What is required
Keep the pictures out of the copy and repeat the records exactly.

Saved data entries:
++++++++++++++++++++

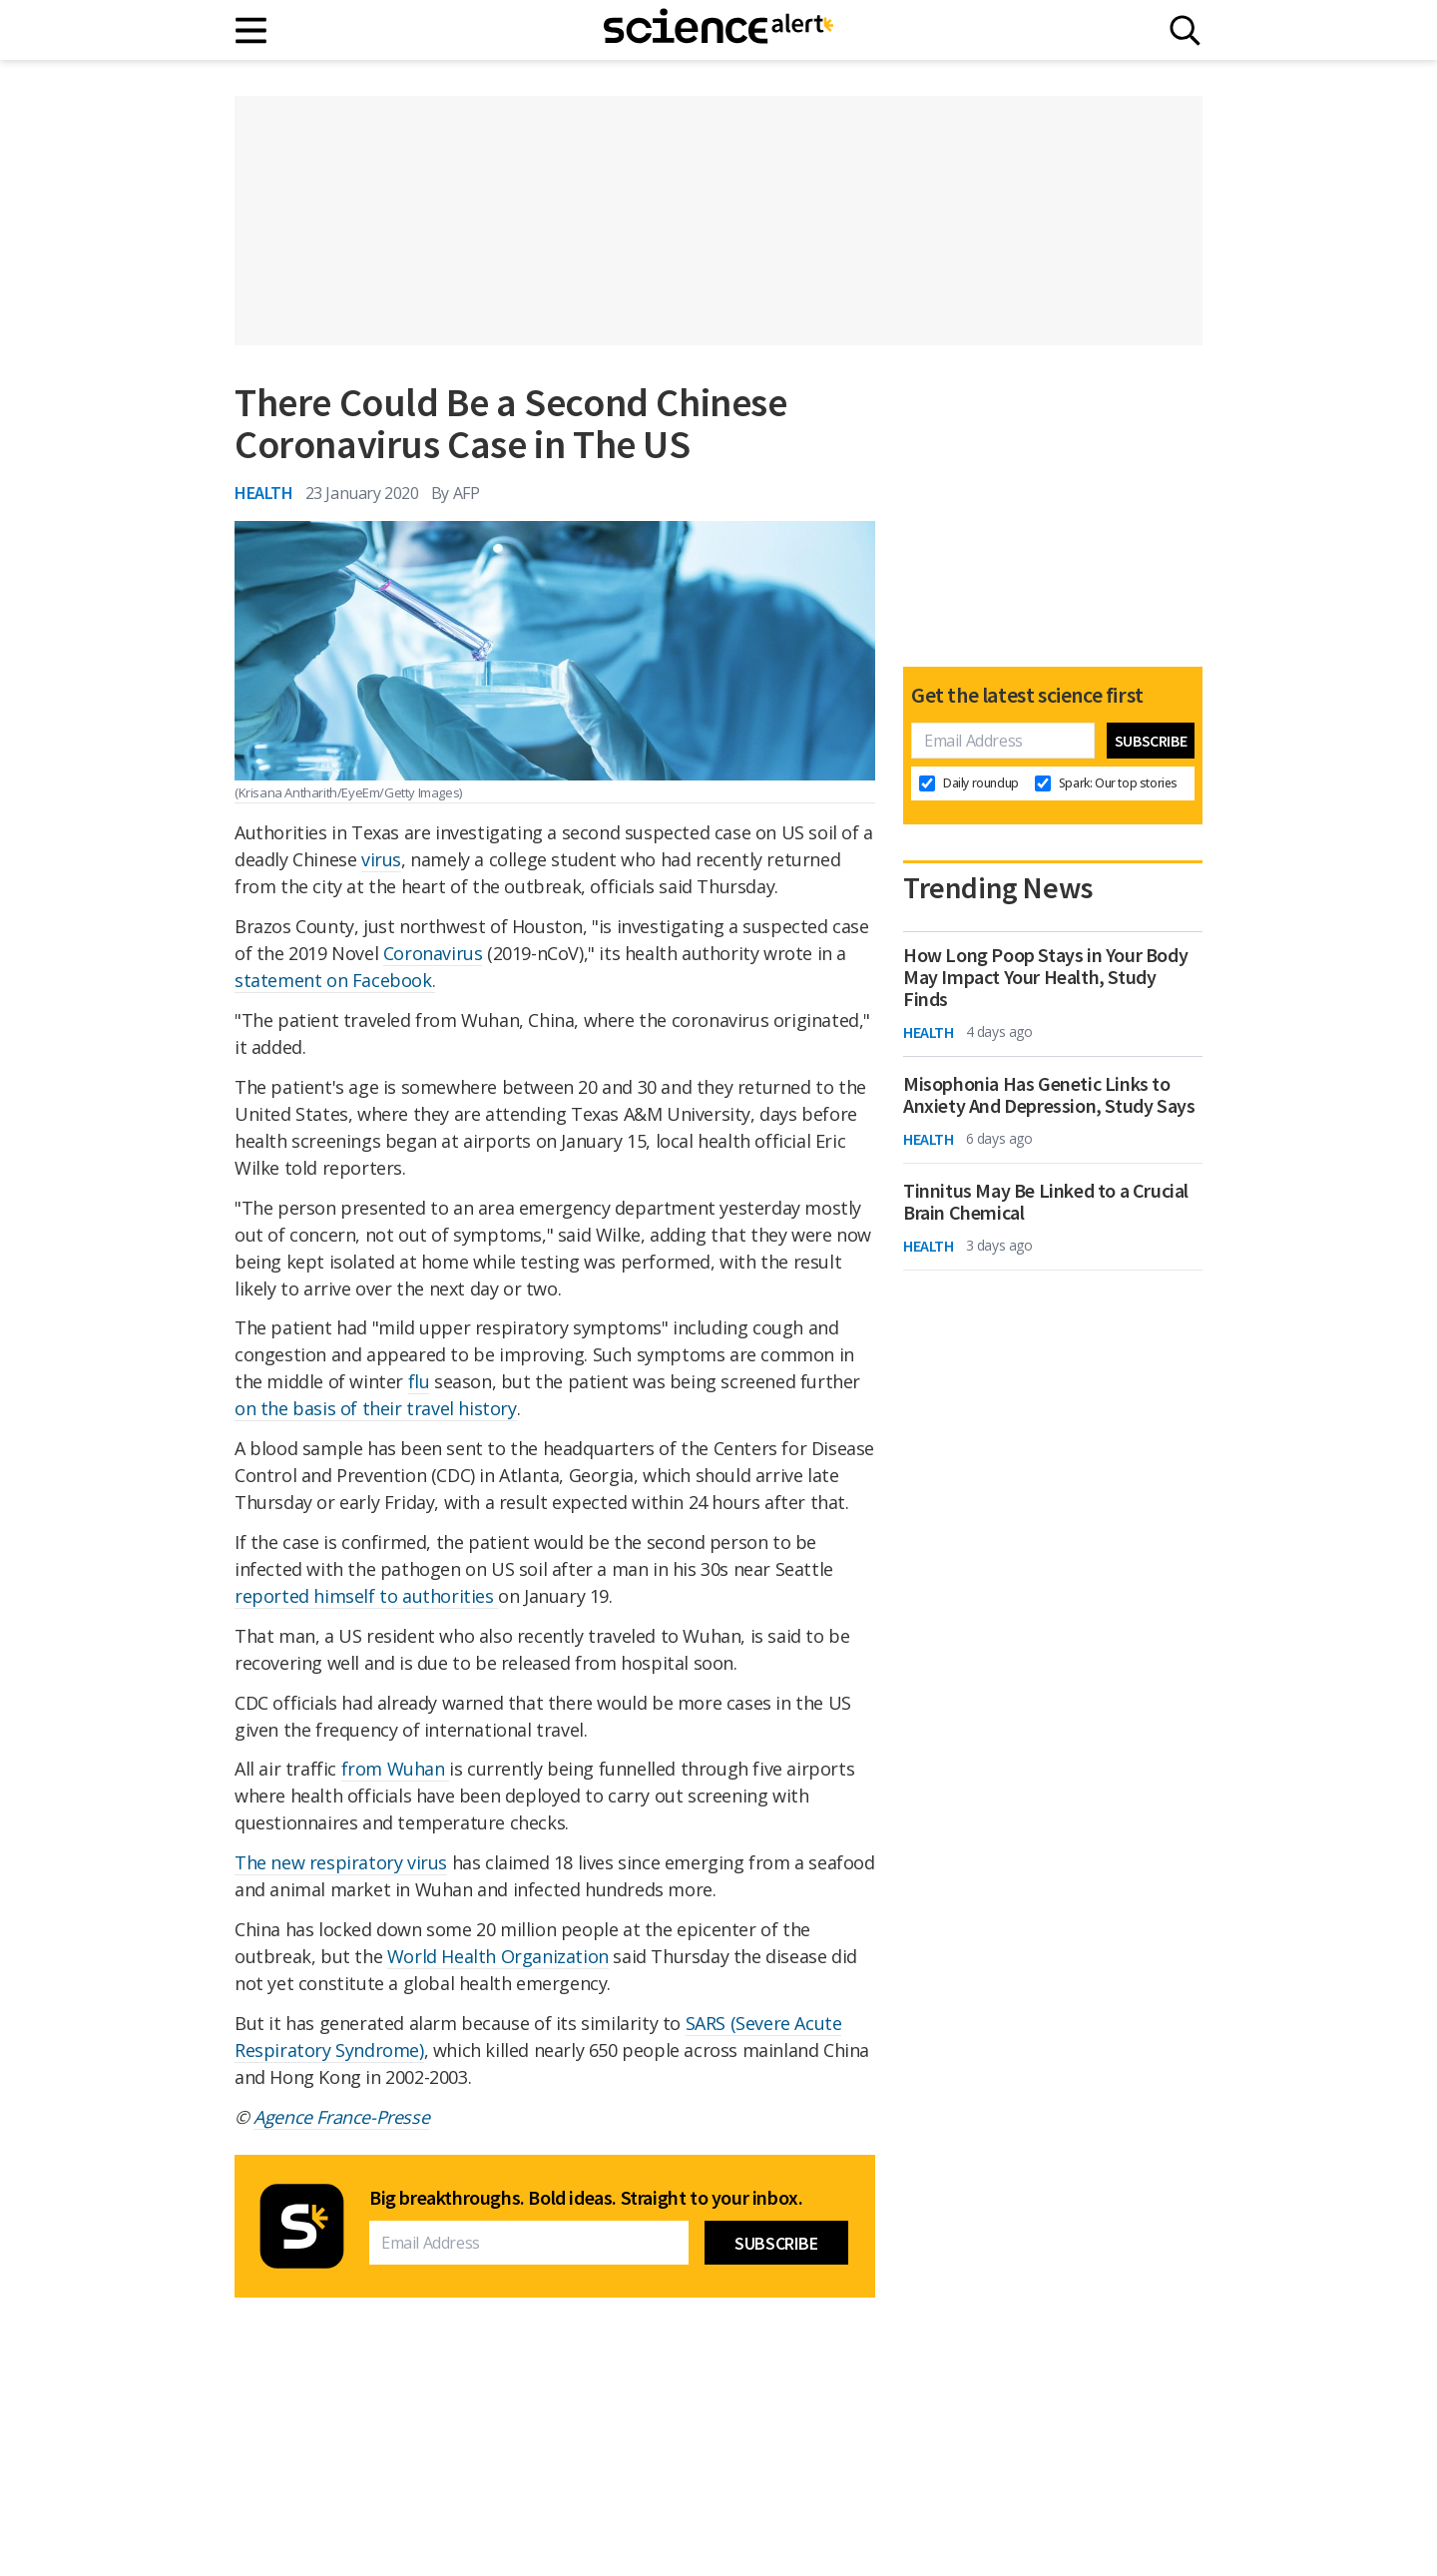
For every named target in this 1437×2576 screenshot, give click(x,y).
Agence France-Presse (341, 2117)
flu (419, 1381)
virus (381, 859)
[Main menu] (252, 30)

++++++++++++++++++++

Result of the task
For every named target in this 1437×2576 screenshot, give click(x,y).
Agence France-Presse (341, 2117)
flu (419, 1381)
virus (381, 859)
[Main menu] (252, 30)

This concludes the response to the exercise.